このnについての不等式からnの値の候補を絞り込んでmを調べていきます。
(3) f(m,n)=2^rを考えると、少なくともmとnは両方偶数でないといけないので、m=2a, n=2bとするとf(a,b)=2^(r-2)となります。
ここから、X(2^r)の要素数とX(2^(r-2) )の要素数が一致していることが分かります。このロジックを繰り返せば、rが偶数の時はX(1)の要素数、rが奇数の時はX(2)の要素数と一致することが分かり、(1)(2)の結果が使えることになります。
<筆者の解答>
第4問
極限の条件を満たすように関数を見つけてくる問題で、全体的に発想力命な問題です。
(1) (i)を満たす関数としてまず浮かんでくるのは指数関数ですね。

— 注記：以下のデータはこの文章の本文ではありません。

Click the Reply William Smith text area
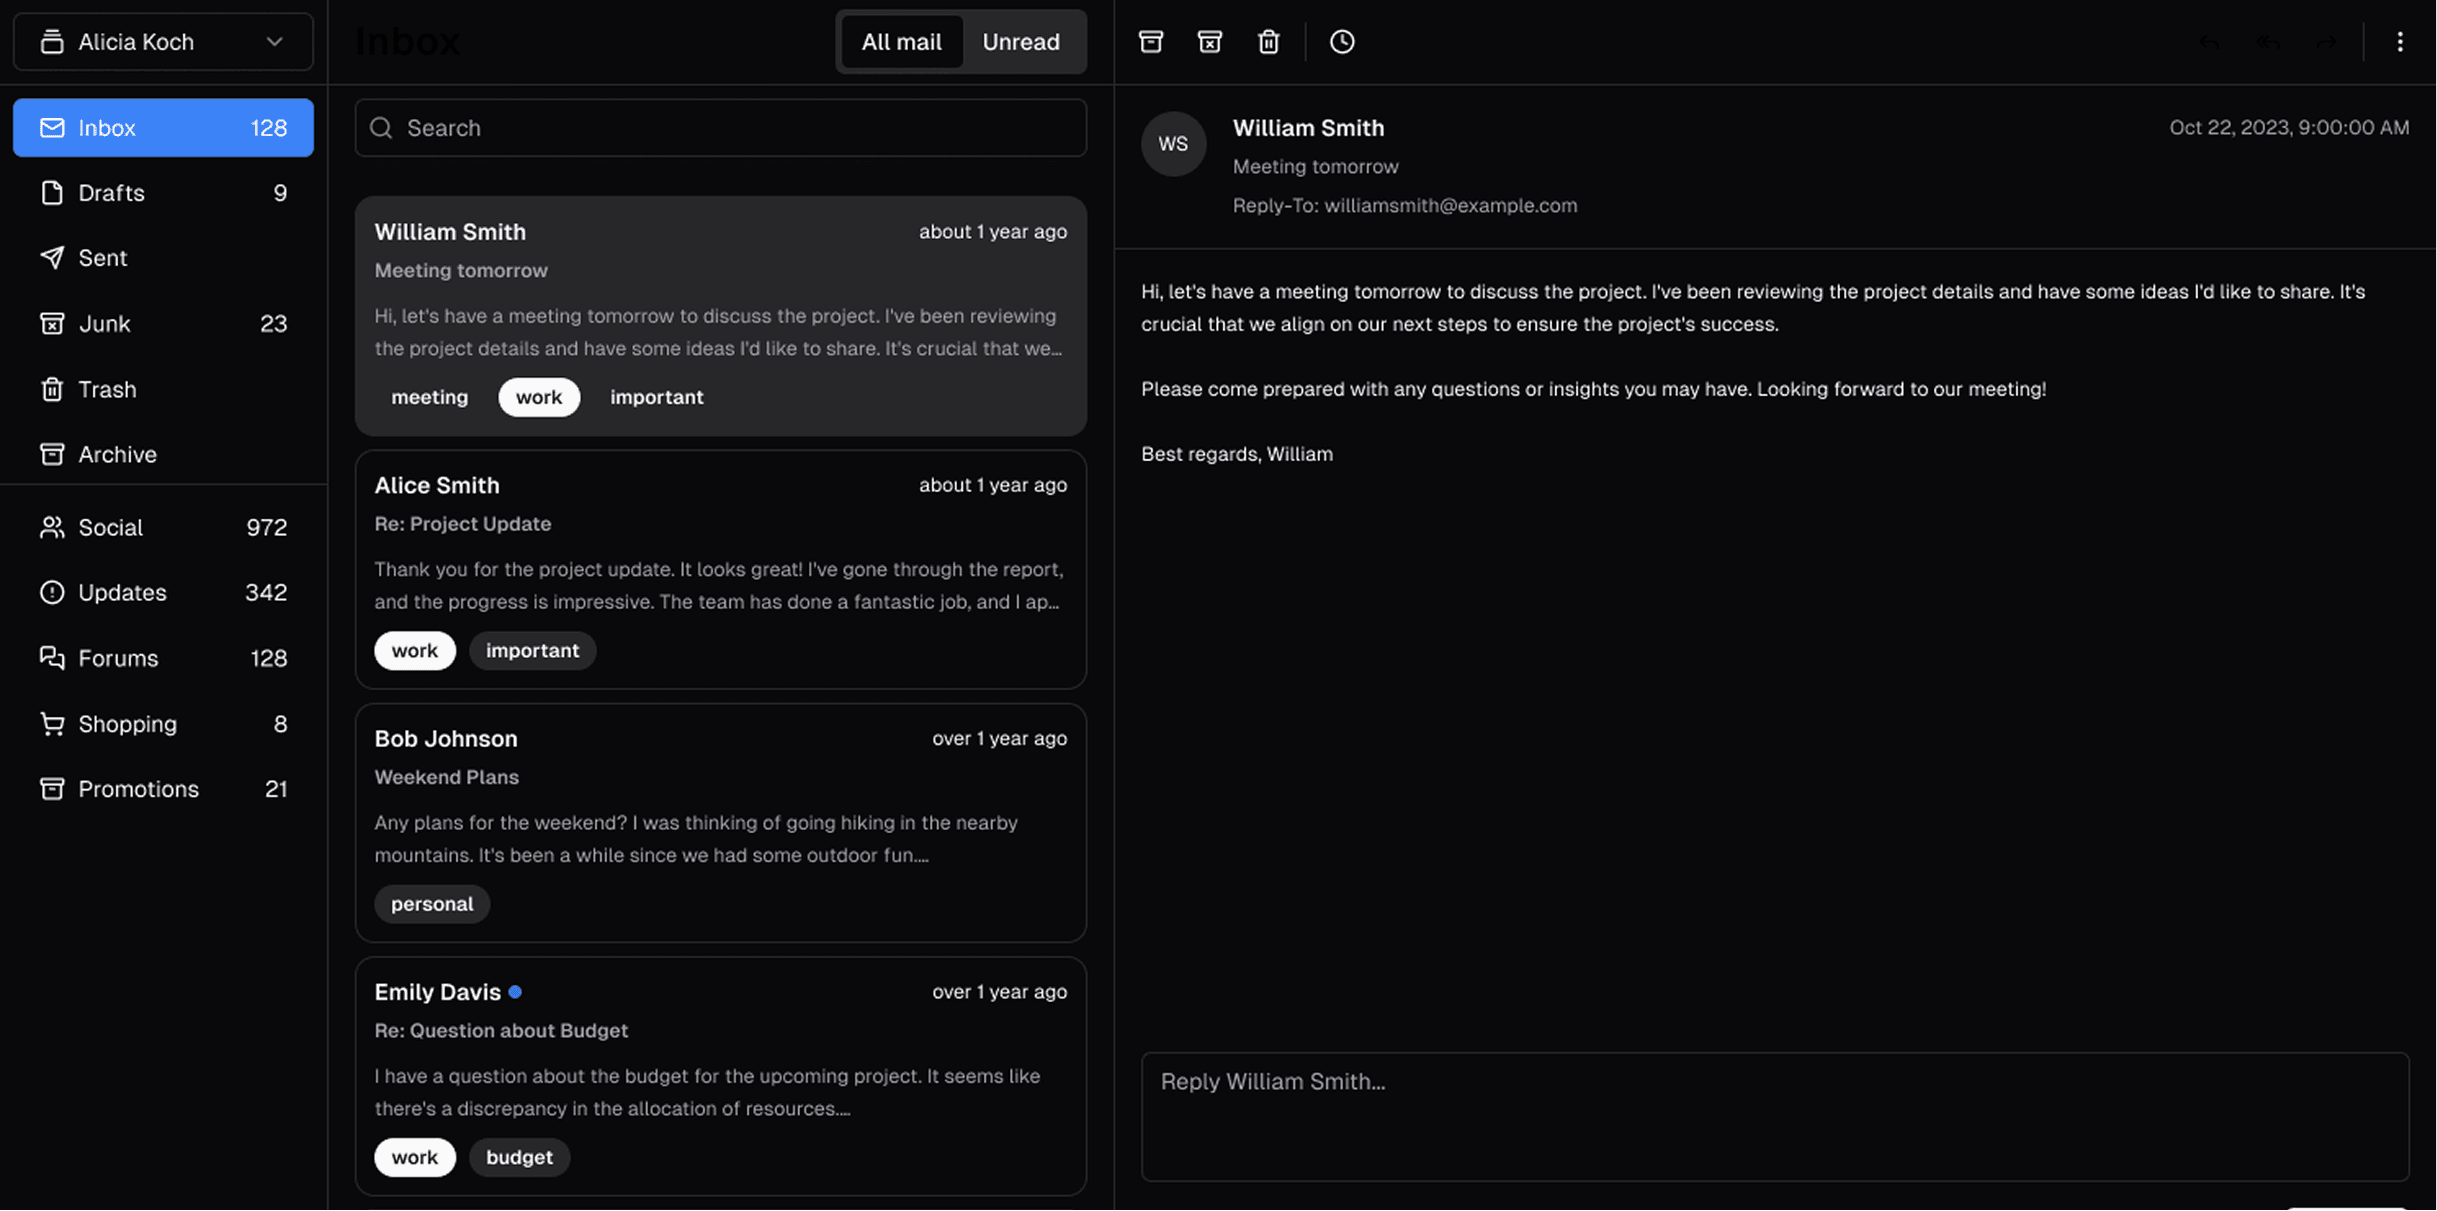The height and width of the screenshot is (1211, 2437). coord(1774,1115)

このときに(ii)を満たすには指数の肩の関数をより強いものに取り換えていけばよさそうです。
(2) 分母と分子にある関数の「強さ」を比較していきます。例えばfはgより強いといった感じです。
この問題を解くポイントは(ii)の1番目と3番目の式の比較です。この2つからh^4はf^3よりつよくf^4より弱いと分かるので、3/4<α<1を満たすαについて、hはf^αと同等の強さだと言えます。
さらに(ii)の残りの極限を使うとh=g×f^αとすれば、条件をすべて満たせます。実際このようにhの式をつくると、実はα=3/4でも成立しています。
ということで、hの例としてh=g×f^(3/4)が作れることになります。